Late in 2012, the Carnegie Foundation itself declared that "technology has revealed the potential of personalized learning," and that "it is time to consider how a revised unit, based on competency rather than time, could improve teaching and learning in high schools, colleges and universities."

The Foundation says that they now believe that "a revised unit, based on competency rather than time, could improve teaching and learning in high schools, colleges, and universities."

That should have been bigger news in 2013 than it seemed to be. With all the attention that MOOCs received, it may be that those massive open online courses will be just a part of the changing way we acquire a degree.

A transition from the traditional degree program into a competency-based one will require many changes. One of the most daunting is in an area that schools already struggle with - how student work is assessed.

In a competency-based program, credit can be awarded after a 15-week semester, but also after 4 or 8 weeks or at any point when ability is demonstrated. "Grades" as we use the term now, may not convert easily in a CBD system.

An older concept may get more attention again. Students can earn credits for that CBD by demonstrating competency gained through life and work experiences.

It probably hasn't helped in promoting competency-based learning that for-profit online colleges have been some of the first advocates for CBDs. Capella University is one example. But, there have been a few nonprofit institutions embracing the concept. Western Governors University was founded on the idea of competency-based degrees.

The cost of a college degree has turned some interest to the CBD too. There have been many mainstream media stories about whether or not students are actually learning at college for the huge debts they or their parents accumulate. Return on investment is a concern for college. Is the competency-based degree program a way to deal with the learning? Is it also a way to lower that cost?

Texas A&M University-Commerce and South Texas College have partnered with Pearson to create a competency-based Bachelor of Applied Sciences degree in organizational leadership. Last fall, the University of Wisconsin System launched a CBD program called the Flexible Option. Northern Arizona University's started a competency-based online degree program that emphasizes "personalized learning."

If competencies are the skills or knowledge that are expected for the workforce or for graduate work, then we also have to decide what those skills and what that knowledge will be. I can imagine the arguments around the committee tables for those meetings. And who decides - the schools or the employers?

MOOCs have not yet found a widely-accepted way to measure a learner's competency or mastery. Maybe that is because we haven't found it in traditional face-to-face or online classes. 
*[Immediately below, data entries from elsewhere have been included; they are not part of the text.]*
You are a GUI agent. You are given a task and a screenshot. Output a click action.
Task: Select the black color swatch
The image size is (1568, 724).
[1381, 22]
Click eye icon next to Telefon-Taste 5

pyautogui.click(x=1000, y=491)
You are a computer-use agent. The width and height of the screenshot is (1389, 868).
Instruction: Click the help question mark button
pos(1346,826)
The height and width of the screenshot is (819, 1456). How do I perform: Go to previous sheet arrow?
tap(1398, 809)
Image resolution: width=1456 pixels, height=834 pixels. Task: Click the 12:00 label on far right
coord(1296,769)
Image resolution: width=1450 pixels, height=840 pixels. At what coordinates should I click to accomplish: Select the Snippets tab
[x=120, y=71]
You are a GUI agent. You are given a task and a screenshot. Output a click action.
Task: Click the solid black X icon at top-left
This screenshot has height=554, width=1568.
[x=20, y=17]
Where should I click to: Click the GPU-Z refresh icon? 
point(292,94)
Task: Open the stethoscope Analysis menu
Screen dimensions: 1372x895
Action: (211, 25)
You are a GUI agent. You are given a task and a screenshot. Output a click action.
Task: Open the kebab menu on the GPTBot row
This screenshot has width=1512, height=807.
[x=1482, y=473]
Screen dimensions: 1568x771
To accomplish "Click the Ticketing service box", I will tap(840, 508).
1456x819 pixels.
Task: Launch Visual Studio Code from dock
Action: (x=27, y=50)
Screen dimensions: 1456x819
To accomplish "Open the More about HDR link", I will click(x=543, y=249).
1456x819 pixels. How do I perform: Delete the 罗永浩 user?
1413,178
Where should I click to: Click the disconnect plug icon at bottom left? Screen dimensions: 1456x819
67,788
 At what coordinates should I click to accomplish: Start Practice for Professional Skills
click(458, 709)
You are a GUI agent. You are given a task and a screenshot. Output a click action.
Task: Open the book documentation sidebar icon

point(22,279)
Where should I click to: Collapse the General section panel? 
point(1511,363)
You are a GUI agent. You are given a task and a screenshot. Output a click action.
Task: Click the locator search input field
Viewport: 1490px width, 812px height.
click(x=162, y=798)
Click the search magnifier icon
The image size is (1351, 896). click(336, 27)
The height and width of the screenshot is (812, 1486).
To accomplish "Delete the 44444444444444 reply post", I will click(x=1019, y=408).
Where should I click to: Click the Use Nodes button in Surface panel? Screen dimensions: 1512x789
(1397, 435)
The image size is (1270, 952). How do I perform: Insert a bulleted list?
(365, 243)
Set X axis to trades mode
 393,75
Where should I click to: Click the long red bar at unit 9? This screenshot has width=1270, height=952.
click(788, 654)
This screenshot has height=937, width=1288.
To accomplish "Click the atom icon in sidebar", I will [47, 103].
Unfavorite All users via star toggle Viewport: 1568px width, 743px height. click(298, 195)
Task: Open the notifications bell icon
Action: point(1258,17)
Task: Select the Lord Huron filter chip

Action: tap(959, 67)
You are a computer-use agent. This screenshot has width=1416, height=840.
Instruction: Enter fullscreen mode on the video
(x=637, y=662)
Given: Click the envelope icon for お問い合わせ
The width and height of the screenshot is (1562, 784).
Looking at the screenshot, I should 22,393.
Khan Academy founder, Salman Khan, lays out in his book a way to reimagine education. His one world schoolhouse emphasizes requiring from a learner "mastery" (competency?) before moving on to the next skill or knowledge set. That means a student can move on more quickly than we might have expected or allowed in a course. But it can also mean that some students will not move on. His model, and competency-based programs, also need to consider that some students will not complete a course in the semester timeline we are used to using.

Evaluating employees based on competency and performance is not a new idea. It is a way that people are promoted - or fired.  In education, a shift away from the credit hour that has been around for more than a century will not be an easy move. It is the way everyone in charge of academia learned. It is a complete rethinking of how we measure knowledge and mastery/competency, and then a degree is acquired.